• What the task asks: Please repeat, exactly as written, the line containing "At what coordinates should I click to accomplish: Click" and every line after it through the end of the records below, leaving out any pictures.

▼▼▼

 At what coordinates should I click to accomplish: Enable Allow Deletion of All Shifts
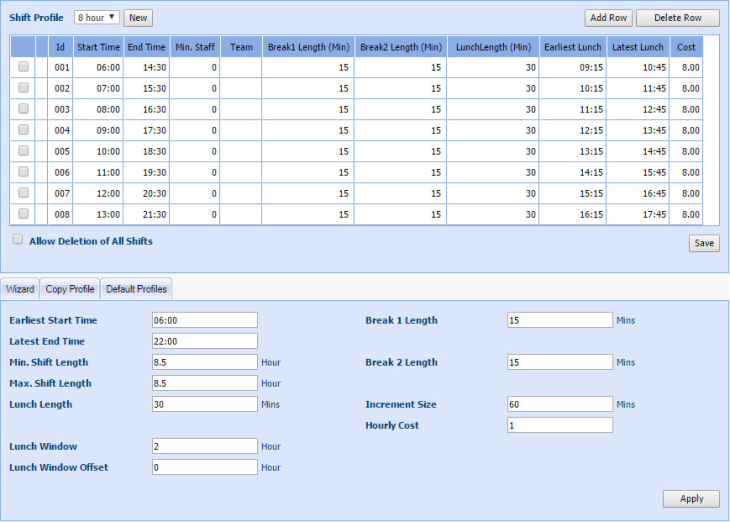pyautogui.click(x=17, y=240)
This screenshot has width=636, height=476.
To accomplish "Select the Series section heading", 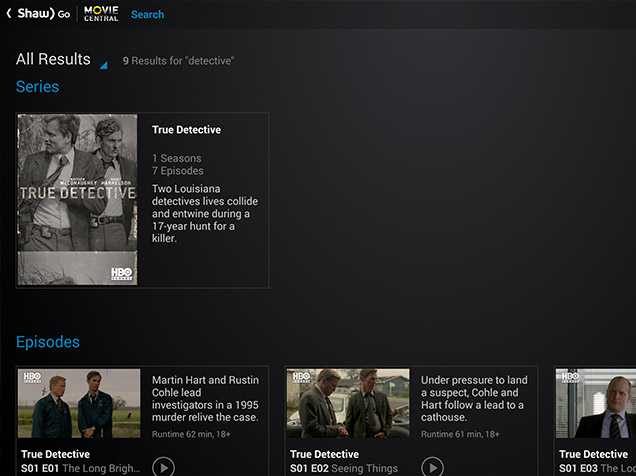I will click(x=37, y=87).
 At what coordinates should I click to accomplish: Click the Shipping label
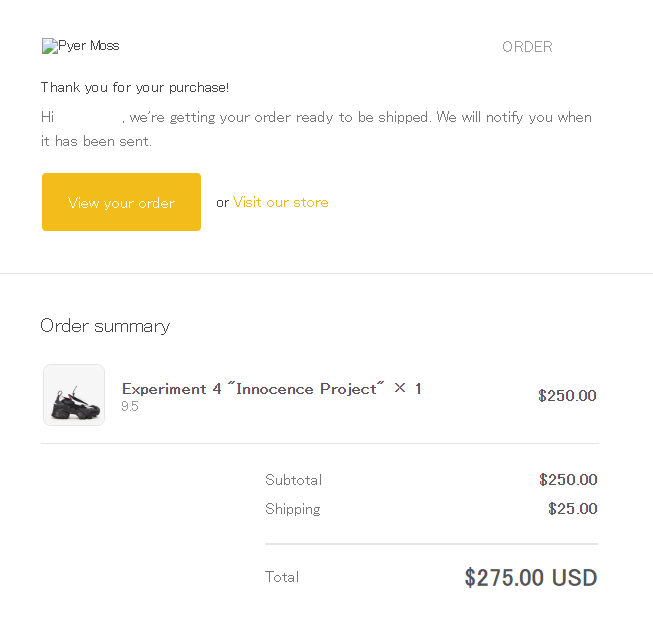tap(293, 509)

▲▲▲

• Task response:
 At what coordinates should I click to accomplish: Click the Shipping label
tap(293, 509)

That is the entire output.